• _TASK INSTRUCTIONS_
Leaving out all pictures, write out word for word the lines from the one containing "Image resolution: width=555" to the end of the data below.

• _DATA FOR THIS TASK_
/---

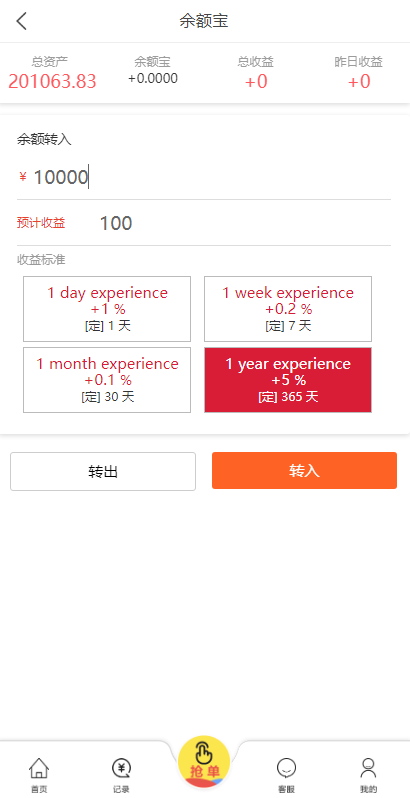
Task: Click the 余额宝 balance +0.0000
Action: (x=153, y=78)
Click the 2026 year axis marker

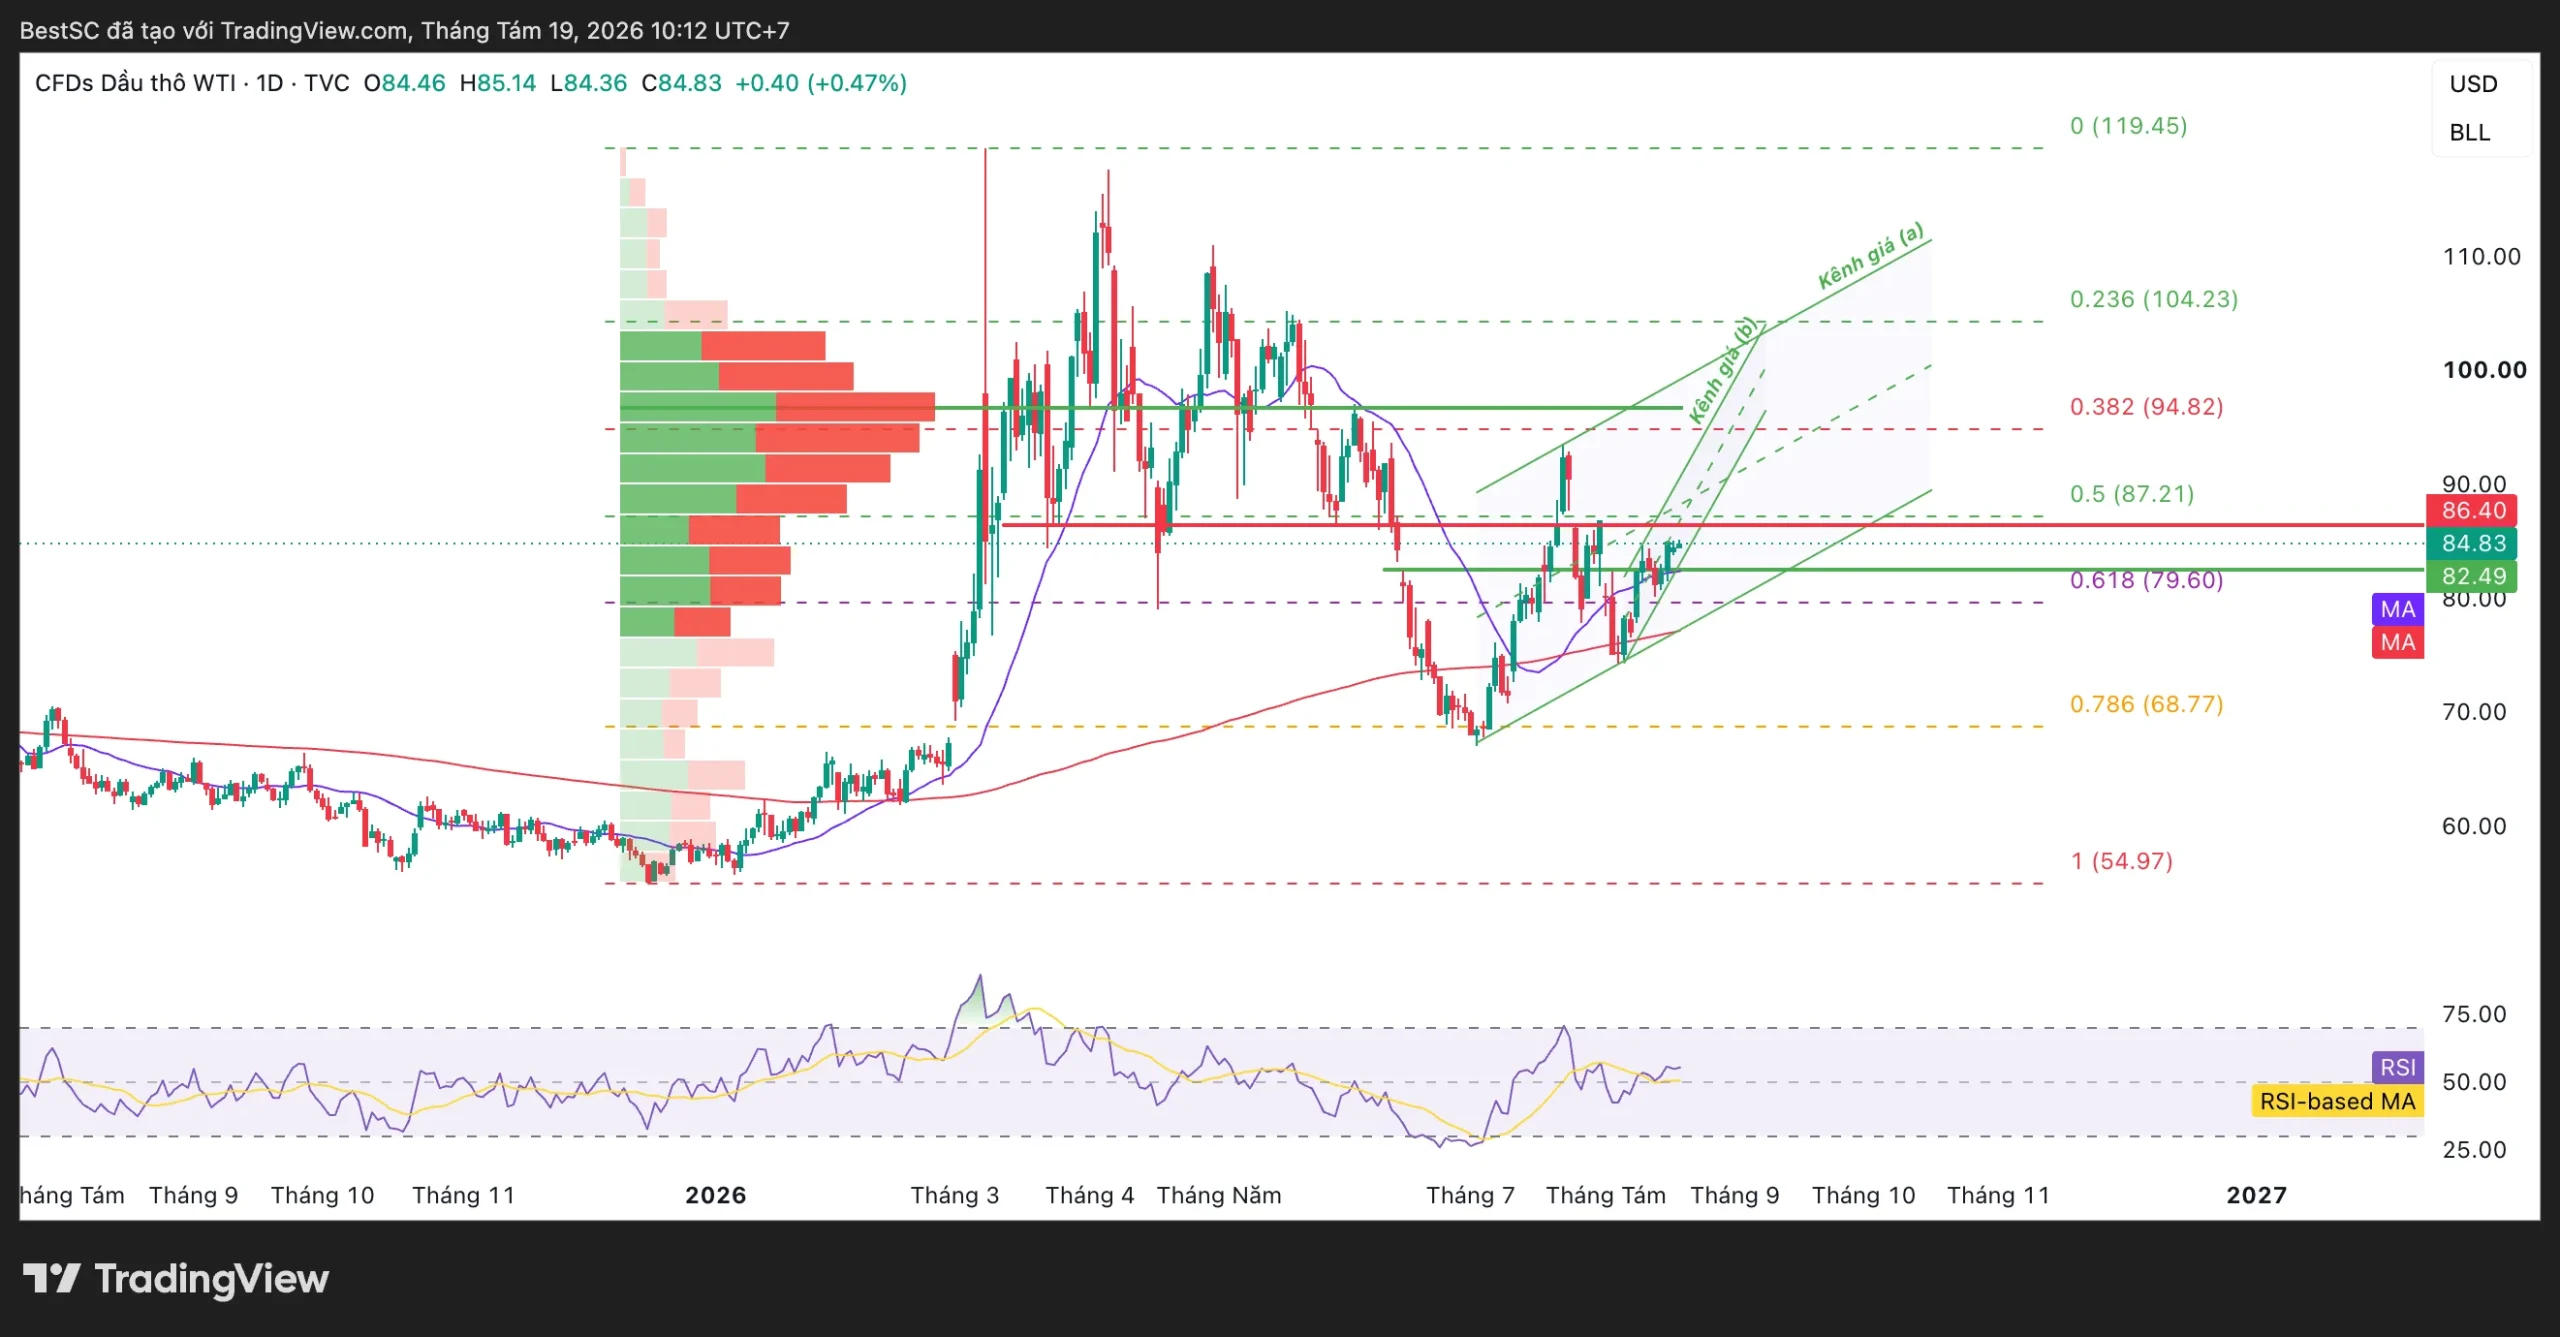click(x=715, y=1195)
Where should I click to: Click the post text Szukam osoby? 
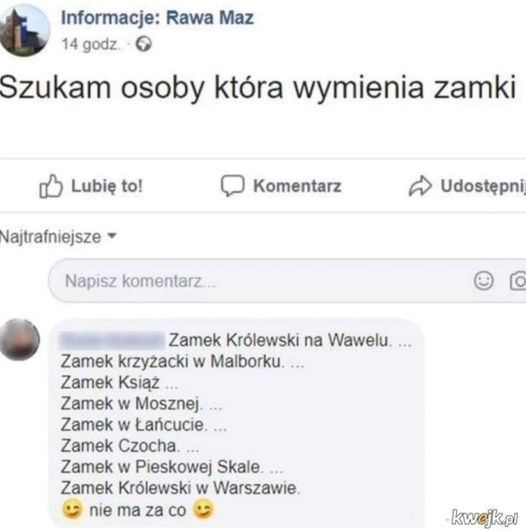(102, 87)
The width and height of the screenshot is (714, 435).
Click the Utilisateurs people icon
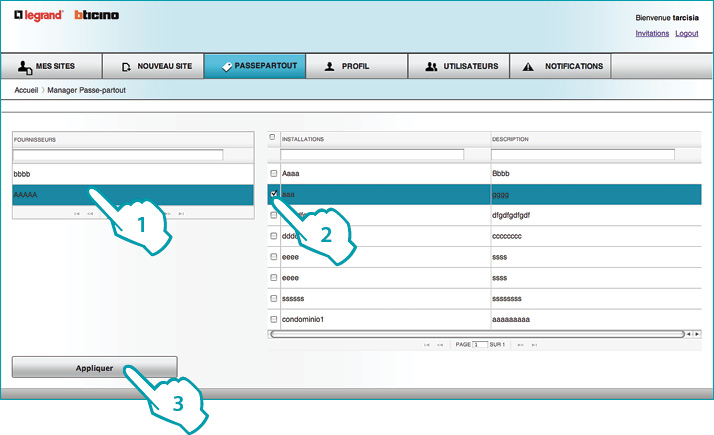point(431,67)
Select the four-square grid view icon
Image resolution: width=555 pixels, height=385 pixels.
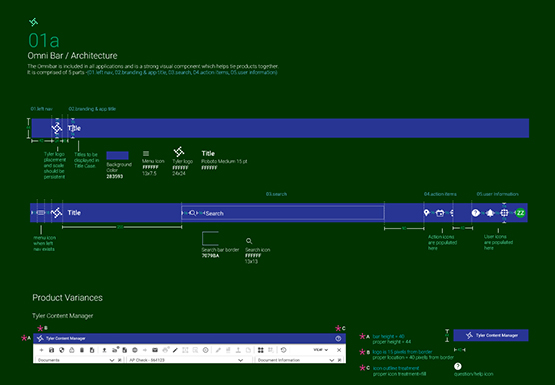[261, 350]
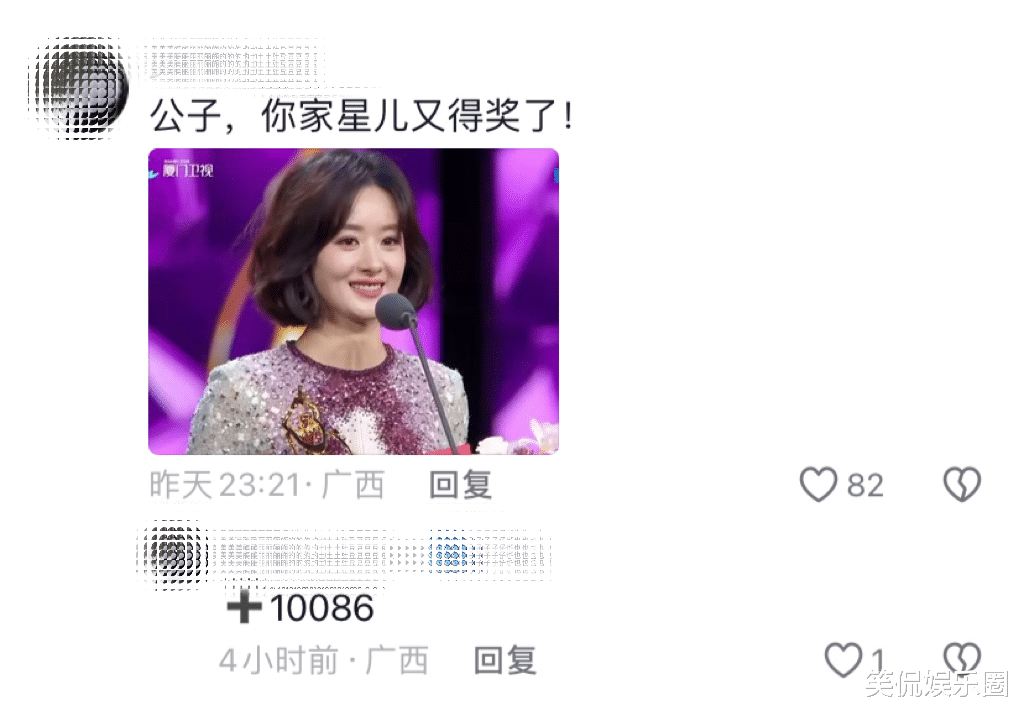Viewport: 1024px width, 716px height.
Task: Click 回复 under the 昨天 23:21 comment
Action: 460,485
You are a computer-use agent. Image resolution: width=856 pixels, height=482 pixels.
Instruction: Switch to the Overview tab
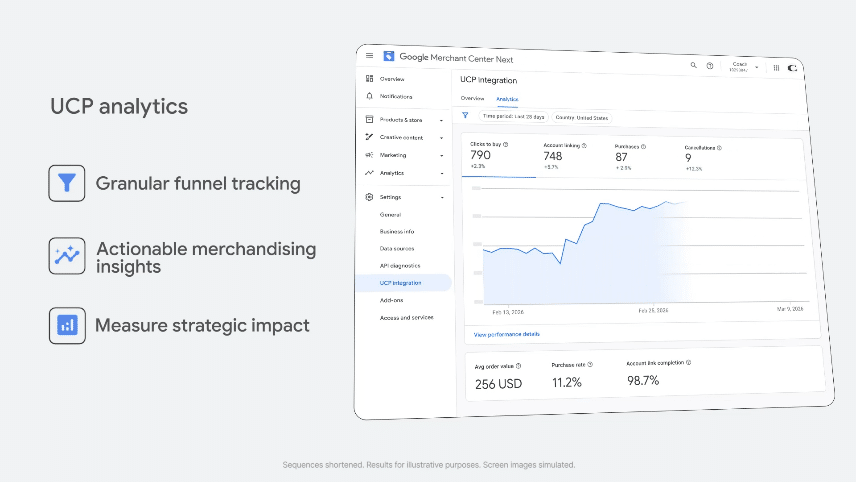click(x=472, y=98)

\---

• _ANSWER BELOW_
Image resolution: width=555 pixels, height=385 pixels.
[261, 350]
Viewport: 1024px width, 716px height.
Task: Click 回复 under the 昨天 23:21 comment
Action: 460,485
You are a computer-use agent. Image resolution: width=856 pixels, height=482 pixels.
Instruction: Switch to the Overview tab
click(x=472, y=98)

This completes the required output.